◆ Document section:
In a continuing effort to reduce the chances for the spread of the West Nile Virus, two more Hamilton County locations are scheduled to be sprayed this week – Cumberland Park in Fishers and the area of 2nd and Washington streets in Noblesville.
If the weather cooperates, these areas will be sprayed on Wednesday. However, Hamilton County officials advise residents to keep checking for updates.
Hamilton County uses integrated mosquito management methods that are endorsed by the CDC and EPA. According to the county, these are comprehensive methods that are specifically tailored to safely counter each stage of the mosquito life cycle. Larval control through water management and source reduction, is a critical pest management as is use of the environmentally friendly EPA-approved larvicides currently available.
When source elimination or larval control measures are difficult to achieve, or when disease presences is identified, the EPA and CDC have emphasized the need for considered application of adulticides.
Local health staff are certified applicators and trained by the Office of the Indiana State Chemist in the special handling characteristics of these products.

◆ Supplied data:

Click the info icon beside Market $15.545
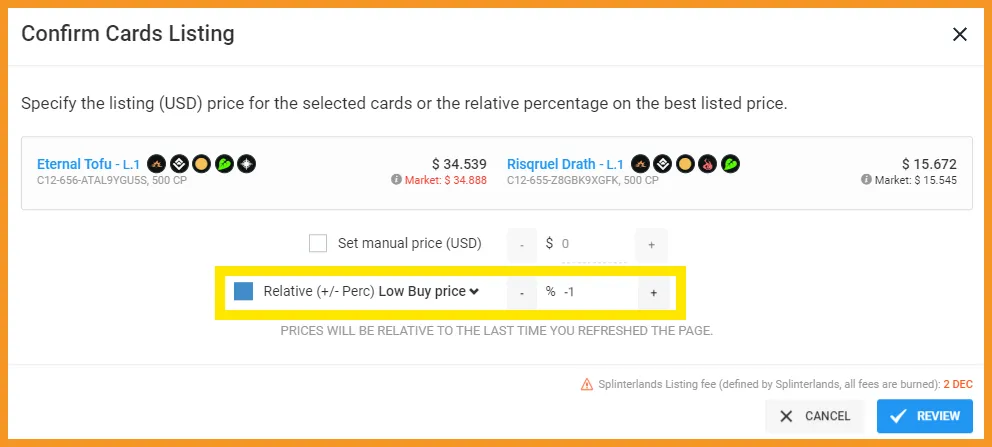This screenshot has height=447, width=992. coord(866,180)
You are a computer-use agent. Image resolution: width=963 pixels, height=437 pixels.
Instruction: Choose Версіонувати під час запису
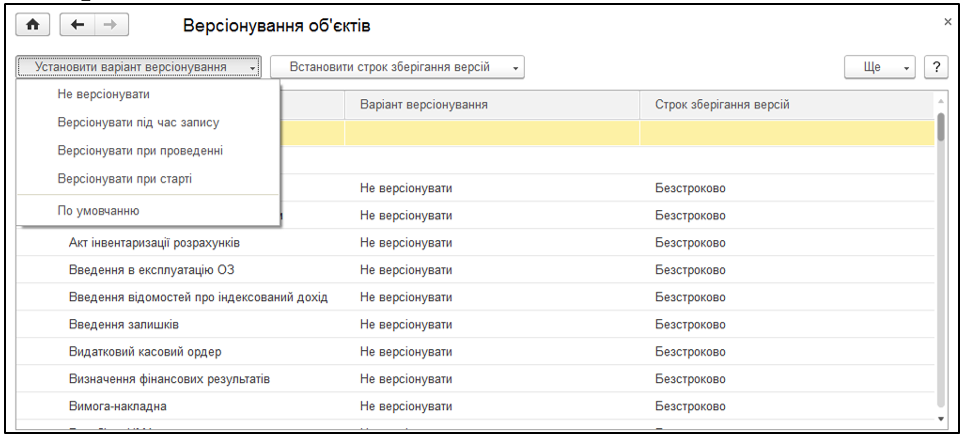138,122
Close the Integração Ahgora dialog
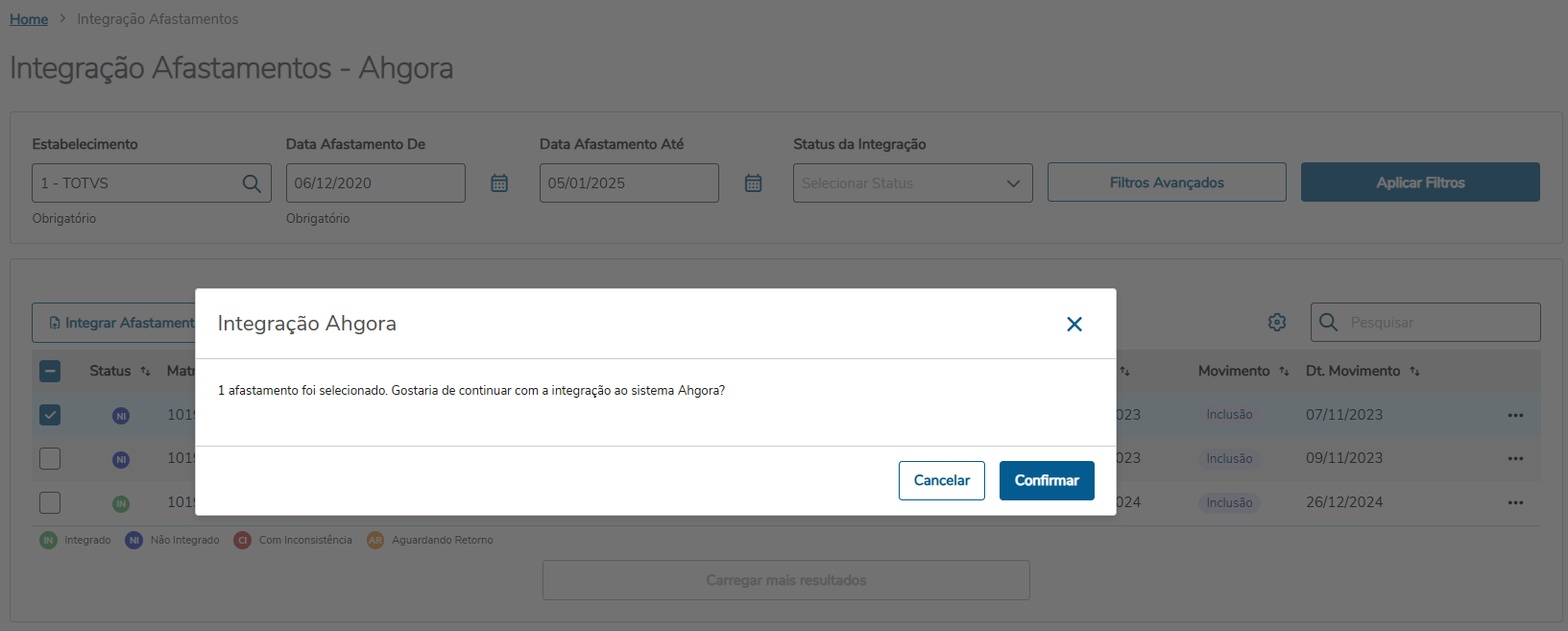 [x=1074, y=325]
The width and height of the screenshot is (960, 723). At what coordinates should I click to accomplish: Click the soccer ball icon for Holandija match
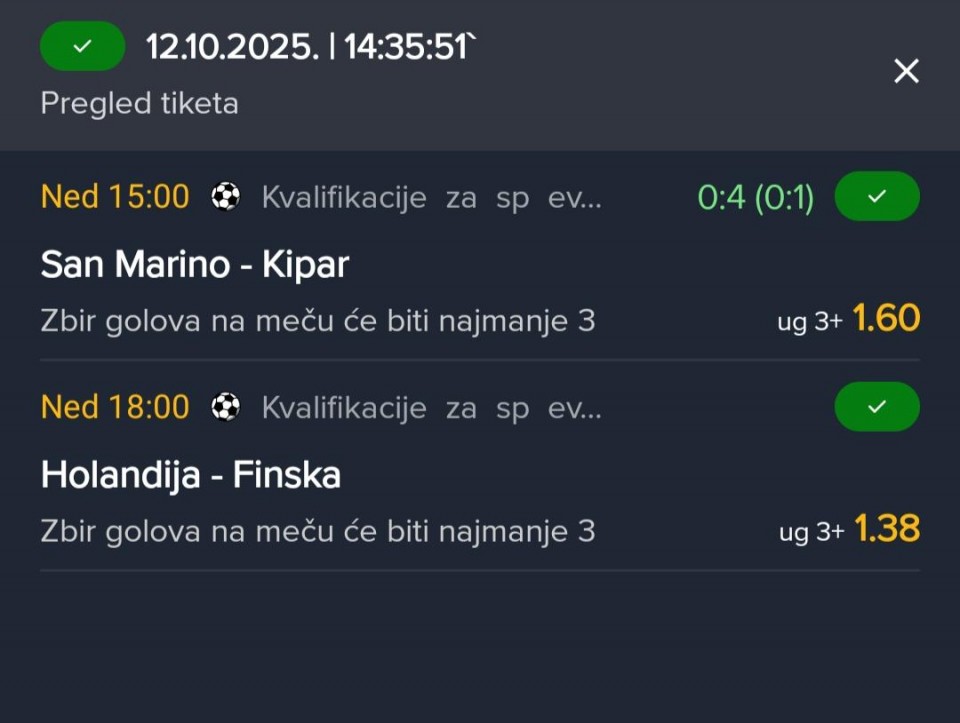[x=226, y=407]
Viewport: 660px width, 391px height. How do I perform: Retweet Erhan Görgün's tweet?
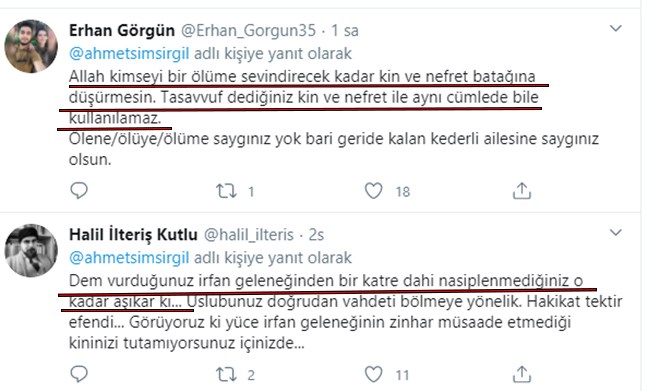(x=226, y=191)
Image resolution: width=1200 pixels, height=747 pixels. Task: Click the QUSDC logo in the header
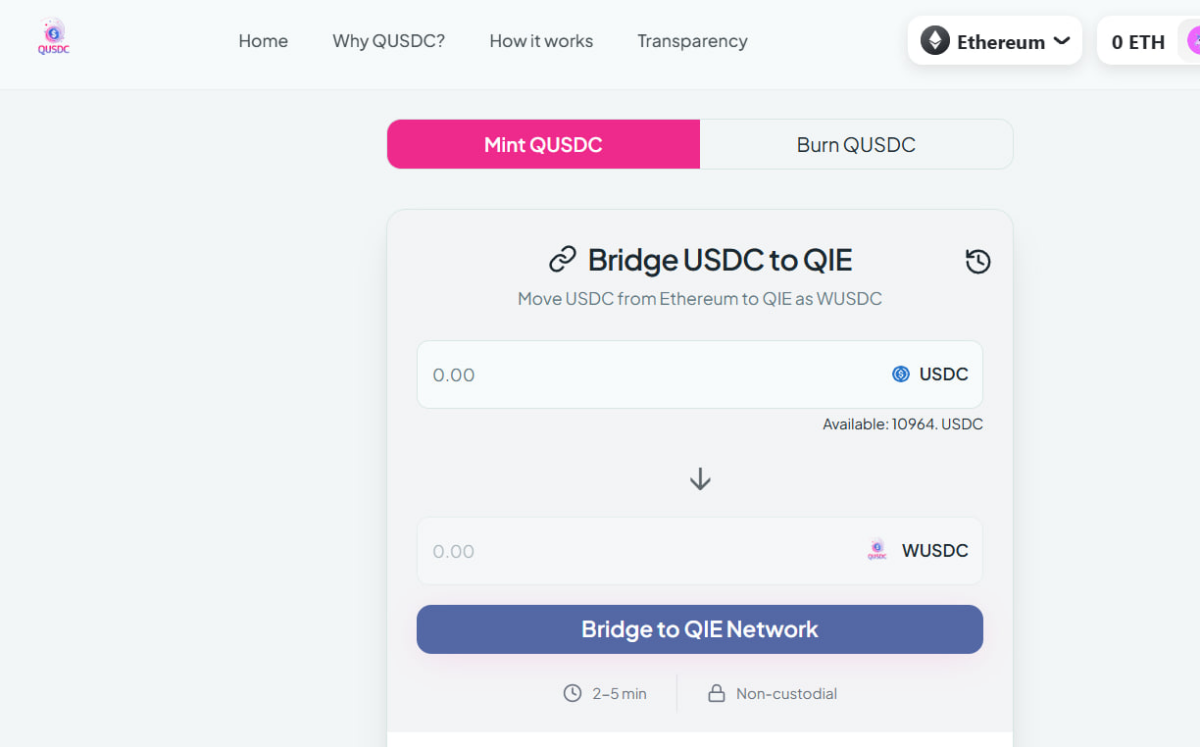tap(54, 38)
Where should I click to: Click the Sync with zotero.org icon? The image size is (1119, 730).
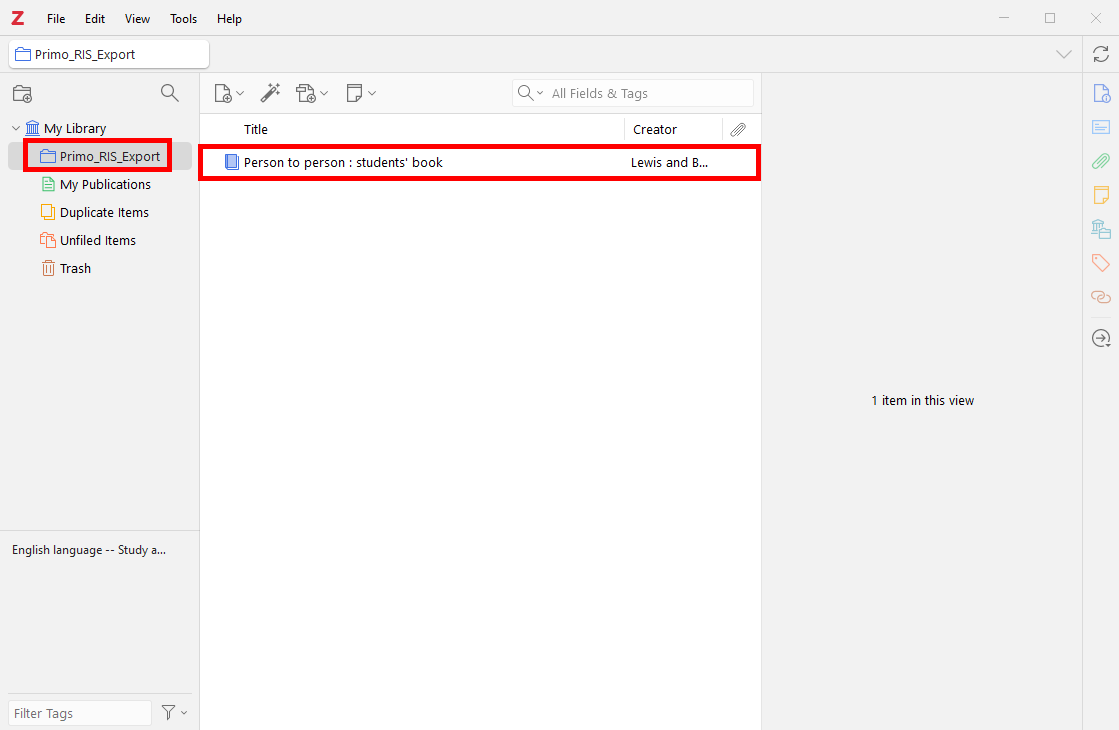1100,54
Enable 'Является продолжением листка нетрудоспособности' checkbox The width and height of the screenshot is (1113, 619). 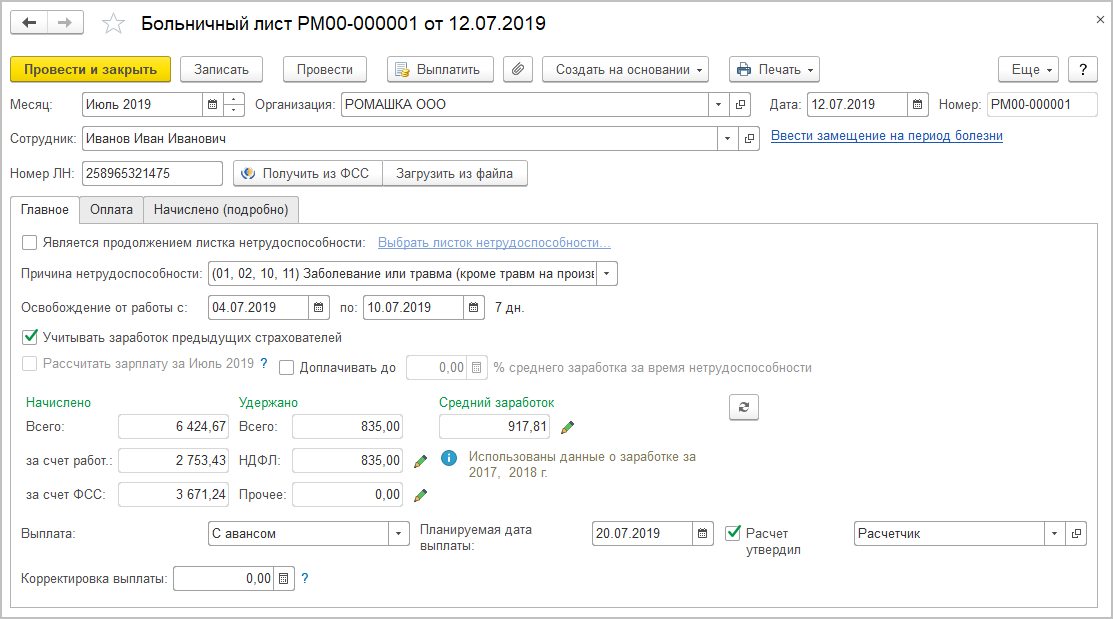29,242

◆ Set of tasks:
a – In two sentences, summarize the article on Hamilton County's mosquito spraying.
b – Write the next part of the article on Hamilton County's mosquito spraying, picking up after its final sentence.
The entries were drawn from a separate source.

◆ Outputs in order:
a – Hamilton County plans to spray Cumberland Park in Fishers and the area of 2nd and Washington streets in Noblesville on Wednesday, weather permitting, to reduce the chances of West Nile Virus spreading. The county uses CDC- and EPA-endorsed integrated mosquito management, which includes larval control and, when needed, adulticides applied by certified local health staff trained by the Office of the Indiana State Chemist.

b –
The county’s mosquito management program includes the following elements:
1. larval and adult mosquito sampling;
2. source reduction;
3. larviciding and adulticiding, when indicated by surveillance;
4. resistance monitoring;
5. disease surveillance in mosquitoes, and humans
6. public education.
In addition, adult mosquitoes are routinely collected and tested for West Nile Virus around the county. When mosquitoes are found positive for West Nile Virus, truck mounted spraying takes place at sunset and covers a buffer area of approximately one mile around the positively sampled area. Truck mounted spray is not done for nuisance mosquitoes and is not harmful to humans or pets. West Nile Virus activity peaks in August and September so make sure you're protected.